_SOURCE TEXT_
##########
Balanced Hoeffding Tree Forest (BHTF): A Novel Multi-Label Classification with Oversampling and Undersampling Techniques for Failure Mode Diagnosis in Predictive Maintenance


Ghasemkhani B., KUT R. A., BİRANT D., YILMAZ R.

MATHEMATICS, cilt.13, sa.18, 2025 (SCI-Expanded) identifier identifier

  • Yayın Türü: Makale / Tam Makale
  • Cilt numarası: 13 Sayı: 18
  • Basım Tarihi: 2025
  • Doi Numarası: 10.3390/math13183019
  • Dergi Adı: MATHEMATICS
  • Derginin Tarandığı İndeksler: Science Citation Index Expanded (SCI-EXPANDED), Scopus, Academic Search Premier, Aerospace Database, Communication Abstracts, Metadex, zbMATH, Directory of Open Access Journals, Civil Engineering Abstracts
  • Anahtar Kelimeler: machine learning, predictive maintenance, multi-label classification, ensemble learning, incremental learning, data imbalance, fault detection
  • Dokuz Eylül Üniversitesi Adresli: Evet

Özet

Predictive maintenance (PdM) is essential for reducing equipment downtime and enhancing operational efficiency. However, PdM datasets frequently suffer from significant class imbalance and are often limited to single-label classification, which fails to reflect the complexity of real-world industrial systems where multiple failure modes can occur simultaneously. As the main contribution, we propose the Balanced Hoeffding Tree Forest (BHTF)-a novel multi-label classification framework that combines oversampling and undersampling strategies to effectively mitigate data imbalance. BHTF leverages the binary relevance method to decompose the multi-label problem into multiple binary tasks and utilizes an ensemble of Hoeffding Trees to ensure scalability and adaptability to streaming data. In particular, BHTF unifies three learning paradigms-multi-label learning (MLL), ensemble learning (EL), and incremental learning (IL)-providing a comprehensive and scalable approach for predictive maintenance applications. The key contribution of the proposed method is that it incorporates a hybrid data preprocessing strategy, introducing a novel undersampling technique, named Proximity-Driven Undersampling (PDU), and combining it with the Synthetic Minority Oversampling Technique (SMOTE) to effectively deal with the class imbalance issue in highly skewed datasets. Experimental results on the benchmark AI4I 2020 dataset showed that BHTF achieved an average classification accuracy of 97.44%, outperformed by a margin of the state-of-the-art methods (88.94%) with an improvement of 11% on average. These findings highlight the potential of BHTF as a robust artificial intelligence-based solution for complex fault detection in manufacturing predictive maintenance applications.
##########
_SOURCE MATERIAL_
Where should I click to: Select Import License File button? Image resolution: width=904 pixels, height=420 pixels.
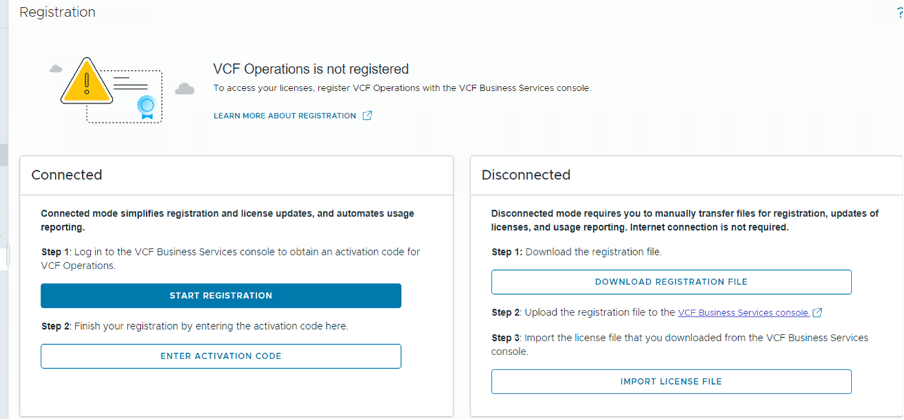(x=671, y=381)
##########
_WHAT YOU SHOULD DO_
List all the keywords given for the Balanced Hoeffding Tree Forest article in the text above.

_EXERCISE RESPONSE_
machine learning, predictive maintenance, multi-label classification, ensemble learning, incremental learning, data imbalance, fault detection